Adewojumi Aderemi, a writer for The Native magazine, characterized Water & Garri as a "dynamic amalgamation of tastes and styles" with "so much more sonic depth", praising how its "stunning" tracks "subvert our expectations and indeed exceed them" while showing Savage "doesn't compromise her identity" in the global pop space. In a review for TheCable, Emmanuel Daraloye called the EP "a dart between hope and despair", as well as a "detour from the pop-centric Mama Jam Jam we all know" and a "great addition to Tiwa's impressive discography".

Stephen Onu of Premium Times praised the EP for showing a "more personal and emotional side" to the singer, or "a 'Tiwa' without the 'Savage'". He commended it for its "phenomenal" production, and rated it 8/10. Adanna Ogbolu of TXT Mag called Water & Garri "the music she was born to make", praising its "perfect and outstanding features" while noting it also shows how "stardom and commercial appeal can rob an artiste of her voice".

* [AVAILABLE DATA]:
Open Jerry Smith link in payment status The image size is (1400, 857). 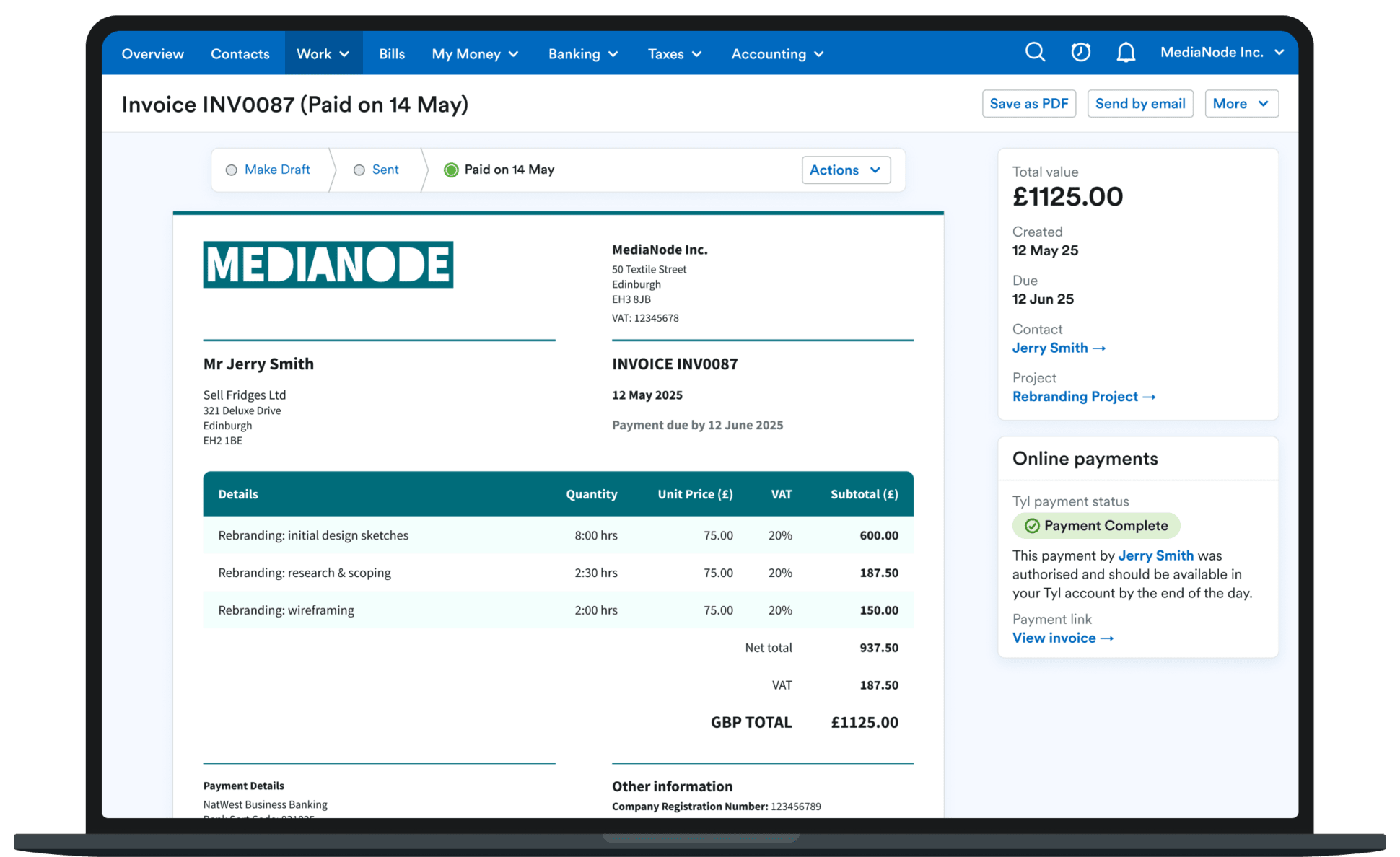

* [TASKS]:
a) List every publication named in the text about reviews of Water & Garri.
b) In the text about reviews of Water & Garri, what rating did Stephen Onu give the EP?
Nothing in the lines is needed here.

* [RESPONSES FOR EACH TASK]:
a) The Native, TheCable, Premium Times, TXT Mag

b) 8/10